TASK PROMPT >>
Records appear below. Give all of them again, exactly.

═══ DATA SUPPLIED

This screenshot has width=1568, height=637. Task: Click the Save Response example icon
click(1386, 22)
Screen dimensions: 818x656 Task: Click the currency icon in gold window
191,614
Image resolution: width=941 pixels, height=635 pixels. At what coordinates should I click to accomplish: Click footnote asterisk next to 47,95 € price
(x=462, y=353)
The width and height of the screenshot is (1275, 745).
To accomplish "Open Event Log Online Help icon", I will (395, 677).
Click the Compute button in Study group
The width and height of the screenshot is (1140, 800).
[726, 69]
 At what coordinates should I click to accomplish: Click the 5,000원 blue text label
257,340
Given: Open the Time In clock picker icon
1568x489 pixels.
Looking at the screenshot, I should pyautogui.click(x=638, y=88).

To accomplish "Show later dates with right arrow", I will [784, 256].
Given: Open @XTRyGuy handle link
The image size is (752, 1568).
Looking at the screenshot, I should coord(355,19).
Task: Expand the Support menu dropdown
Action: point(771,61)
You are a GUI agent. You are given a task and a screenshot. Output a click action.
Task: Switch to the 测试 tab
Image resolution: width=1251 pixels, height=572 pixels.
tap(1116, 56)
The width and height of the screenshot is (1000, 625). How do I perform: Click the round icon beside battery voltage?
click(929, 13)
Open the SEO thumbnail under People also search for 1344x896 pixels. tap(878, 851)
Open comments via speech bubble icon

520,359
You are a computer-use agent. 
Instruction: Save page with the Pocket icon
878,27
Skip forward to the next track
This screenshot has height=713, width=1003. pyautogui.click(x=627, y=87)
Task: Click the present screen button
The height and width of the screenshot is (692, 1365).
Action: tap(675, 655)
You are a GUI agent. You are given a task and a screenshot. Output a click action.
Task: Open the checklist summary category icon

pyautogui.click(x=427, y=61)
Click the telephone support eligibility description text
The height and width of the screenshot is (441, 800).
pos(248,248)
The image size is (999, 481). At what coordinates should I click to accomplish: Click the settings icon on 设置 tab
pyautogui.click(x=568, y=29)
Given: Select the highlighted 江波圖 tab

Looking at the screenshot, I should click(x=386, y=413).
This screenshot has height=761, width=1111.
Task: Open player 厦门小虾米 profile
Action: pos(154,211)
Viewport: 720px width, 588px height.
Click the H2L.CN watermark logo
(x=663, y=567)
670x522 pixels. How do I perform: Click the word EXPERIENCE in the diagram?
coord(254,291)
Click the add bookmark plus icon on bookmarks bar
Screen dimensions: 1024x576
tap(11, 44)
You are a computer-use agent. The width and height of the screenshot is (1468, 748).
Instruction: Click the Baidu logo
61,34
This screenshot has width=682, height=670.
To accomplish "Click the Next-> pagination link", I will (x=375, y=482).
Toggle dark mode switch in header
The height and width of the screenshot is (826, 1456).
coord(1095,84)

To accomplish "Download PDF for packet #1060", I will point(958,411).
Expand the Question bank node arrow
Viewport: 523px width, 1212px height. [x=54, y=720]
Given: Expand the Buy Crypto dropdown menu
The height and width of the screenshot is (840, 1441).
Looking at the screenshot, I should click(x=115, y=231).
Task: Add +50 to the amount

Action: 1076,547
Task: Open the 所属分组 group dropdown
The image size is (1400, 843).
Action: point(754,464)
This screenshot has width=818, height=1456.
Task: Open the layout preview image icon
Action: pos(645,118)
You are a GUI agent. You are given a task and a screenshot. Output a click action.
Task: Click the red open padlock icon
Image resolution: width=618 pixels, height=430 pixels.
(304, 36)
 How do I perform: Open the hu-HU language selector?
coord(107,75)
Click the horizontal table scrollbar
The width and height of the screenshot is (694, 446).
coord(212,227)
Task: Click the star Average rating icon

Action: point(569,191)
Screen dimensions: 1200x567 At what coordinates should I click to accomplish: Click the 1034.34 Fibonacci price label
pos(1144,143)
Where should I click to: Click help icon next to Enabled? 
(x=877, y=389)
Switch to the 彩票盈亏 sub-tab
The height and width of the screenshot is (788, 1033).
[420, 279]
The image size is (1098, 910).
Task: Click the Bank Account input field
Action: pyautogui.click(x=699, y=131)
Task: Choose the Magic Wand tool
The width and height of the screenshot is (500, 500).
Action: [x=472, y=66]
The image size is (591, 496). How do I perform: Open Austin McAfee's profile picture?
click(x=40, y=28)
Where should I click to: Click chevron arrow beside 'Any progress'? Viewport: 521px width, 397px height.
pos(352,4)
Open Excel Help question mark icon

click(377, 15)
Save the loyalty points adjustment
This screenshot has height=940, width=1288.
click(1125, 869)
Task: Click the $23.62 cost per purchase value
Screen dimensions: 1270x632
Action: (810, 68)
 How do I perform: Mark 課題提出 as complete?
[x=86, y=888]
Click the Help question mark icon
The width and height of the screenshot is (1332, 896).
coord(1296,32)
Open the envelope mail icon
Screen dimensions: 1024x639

══════

YOUR SOLUTION >>
This screenshot has width=1568, height=637. Task: Click the Save Response example icon
click(1386, 22)
Screen dimensions: 818x656 Task: Click the currency icon in gold window
191,614
Image resolution: width=941 pixels, height=635 pixels. At what coordinates should I click to accomplish: Click footnote asterisk next to 47,95 € price
(x=462, y=353)
The width and height of the screenshot is (1275, 745).
To accomplish "Open Event Log Online Help icon", I will (395, 677).
Click the Compute button in Study group
The width and height of the screenshot is (1140, 800).
[726, 69]
 At what coordinates should I click to accomplish: Click the 5,000원 blue text label
257,340
Given: Open the Time In clock picker icon
1568x489 pixels.
Looking at the screenshot, I should pyautogui.click(x=638, y=88).

To accomplish "Show later dates with right arrow", I will [784, 256].
Given: Open @XTRyGuy handle link
The image size is (752, 1568).
Looking at the screenshot, I should coord(355,19).
Task: Expand the Support menu dropdown
Action: point(771,61)
You are a GUI agent. You are given a task and a screenshot. Output a click action.
Task: Switch to the 测试 tab
Image resolution: width=1251 pixels, height=572 pixels.
tap(1116, 56)
The width and height of the screenshot is (1000, 625). How do I perform: Click the round icon beside battery voltage?
click(929, 13)
Open the SEO thumbnail under People also search for 1344x896 pixels. tap(878, 851)
Open comments via speech bubble icon

520,359
You are a computer-use agent. 
Instruction: Save page with the Pocket icon
878,27
Skip forward to the next track
This screenshot has height=713, width=1003. pyautogui.click(x=627, y=87)
Task: Click the present screen button
The height and width of the screenshot is (692, 1365).
Action: tap(675, 655)
You are a GUI agent. You are given a task and a screenshot. Output a click action.
Task: Open the checklist summary category icon

pyautogui.click(x=427, y=61)
Click the telephone support eligibility description text
The height and width of the screenshot is (441, 800).
pos(248,248)
The image size is (999, 481). At what coordinates should I click to accomplish: Click the settings icon on 设置 tab
pyautogui.click(x=568, y=29)
Given: Select the highlighted 江波圖 tab

Looking at the screenshot, I should click(x=386, y=413).
This screenshot has height=761, width=1111.
Task: Open player 厦门小虾米 profile
Action: pos(154,211)
Viewport: 720px width, 588px height.
Click the H2L.CN watermark logo
(x=663, y=567)
670x522 pixels. How do I perform: Click the word EXPERIENCE in the diagram?
coord(254,291)
Click the add bookmark plus icon on bookmarks bar
Screen dimensions: 1024x576
tap(11, 44)
You are a computer-use agent. The width and height of the screenshot is (1468, 748).
Instruction: Click the Baidu logo
61,34
This screenshot has width=682, height=670.
To accomplish "Click the Next-> pagination link", I will (x=375, y=482).
Toggle dark mode switch in header
The height and width of the screenshot is (826, 1456).
coord(1095,84)

To accomplish "Download PDF for packet #1060", I will point(958,411).
Expand the Question bank node arrow
Viewport: 523px width, 1212px height. [x=54, y=720]
Given: Expand the Buy Crypto dropdown menu
The height and width of the screenshot is (840, 1441).
Looking at the screenshot, I should click(x=115, y=231).
Task: Add +50 to the amount

Action: 1076,547
Task: Open the 所属分组 group dropdown
The image size is (1400, 843).
Action: point(754,464)
This screenshot has width=818, height=1456.
Task: Open the layout preview image icon
Action: pos(645,118)
You are a GUI agent. You are given a task and a screenshot. Output a click action.
Task: Click the red open padlock icon
Image resolution: width=618 pixels, height=430 pixels.
(304, 36)
 How do I perform: Open the hu-HU language selector?
coord(107,75)
Click the horizontal table scrollbar
The width and height of the screenshot is (694, 446).
coord(212,227)
Task: Click the star Average rating icon

Action: point(569,191)
Screen dimensions: 1200x567 At what coordinates should I click to accomplish: Click the 1034.34 Fibonacci price label
pos(1144,143)
Where should I click to: Click help icon next to Enabled? 
(x=877, y=389)
Switch to the 彩票盈亏 sub-tab
The height and width of the screenshot is (788, 1033).
[420, 279]
The image size is (1098, 910).
Task: Click the Bank Account input field
Action: pyautogui.click(x=699, y=131)
Task: Choose the Magic Wand tool
The width and height of the screenshot is (500, 500).
Action: [x=472, y=66]
The image size is (591, 496). How do I perform: Open Austin McAfee's profile picture?
click(x=40, y=28)
Where should I click to: Click chevron arrow beside 'Any progress'? Viewport: 521px width, 397px height.
pos(352,4)
Open Excel Help question mark icon

click(377, 15)
Save the loyalty points adjustment
This screenshot has height=940, width=1288.
click(1125, 869)
Task: Click the $23.62 cost per purchase value
Screen dimensions: 1270x632
Action: (810, 68)
 How do I perform: Mark 課題提出 as complete?
[x=86, y=888]
Click the Help question mark icon
The width and height of the screenshot is (1332, 896).
coord(1296,32)
Open the envelope mail icon
Screen dimensions: 1024x639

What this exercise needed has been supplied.